- Born: 1988 or 1989 (age 37–38) France
- Occupations: Pornographic film actress; sex worker; activist;
- Website: arabelleraphael.com

= Arabelle Raphael =

California-based pornographic film actress (born 1988 or 1989)

Arabelle Raphael (born ) is a pornographic film actress, sex worker, and sex-worker activist based in California.

== Early life ==
Raphael was born in France to a French and Tunisian mother and an Iranian Jewish father. Her family immigrated to the San Francisco Bay Area when she was five years old.

== Pornographic film career ==
Raphael began working in the sex industry in 2010 and would go on to perform "almost every form" of sex work, including performing at The Lusty Lady, a worker-owned strip club in San Francisco, as well as working as a prostitute. Her first pornographic film role was for Kink.com, also in San Francisco. She co-directed the film All My Mother's Lovers (2017) for Grooby Productions, which was awarded "Most Tantalizing Trans Film" at the Toronto International Porn Festival.

Raphael has said she has had difficulty finding work because of her extensive tattoos, a relatively uncommon feature in mainstream pornography. As a result, she built her initial following on Tumblr, a popular site for hosting alternative porn before sexually explicit imagery was banned from the site. She has said mainstream porn producers either fetishized her ethnic appearance or attempted to make her appear more white early in her career.

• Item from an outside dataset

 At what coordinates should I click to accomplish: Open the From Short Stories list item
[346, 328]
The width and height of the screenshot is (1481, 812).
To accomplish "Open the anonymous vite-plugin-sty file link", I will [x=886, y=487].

Raphael would see her income from content produced for OnlyFans increase sixfold during the COVID-19 pandemic. She eventually began using the website as a full-time occupation. In 2022, she appeared in Raw 44, distributed by Jules Jordan Video and directed by and starring Manuel Ferrara.

== Artwork ==
Raphael contributed a series of photographs for a 2017 exhibition at San Francisco's SOMArts. The images depict Raphael reenacting scenarios from hate mail she has received for being a sex worker online. She has also directed a short experimental film titled La Nuisance and written poetry and personal and opinion essays for publication.

== Activism ==
Following the passage of FOSTA-SESTA in 2018, Raphael organized a meeting covering cybersecurity, closures of websites formerly offering sex work advertising, and plans for sharing resources among Bay Area sex workers. Raphael and Maxine Holloway also founded the organization Bay Pros Support, with the goal of calling attention to the difficulty sex workers encountered maintaining their safety and business relationships in the wake of the law's passage.

== Personal life ==
As of 2018, Raphael lives in the East Bay region of California.
She has stated that her sexuality is bisexual or pansexual.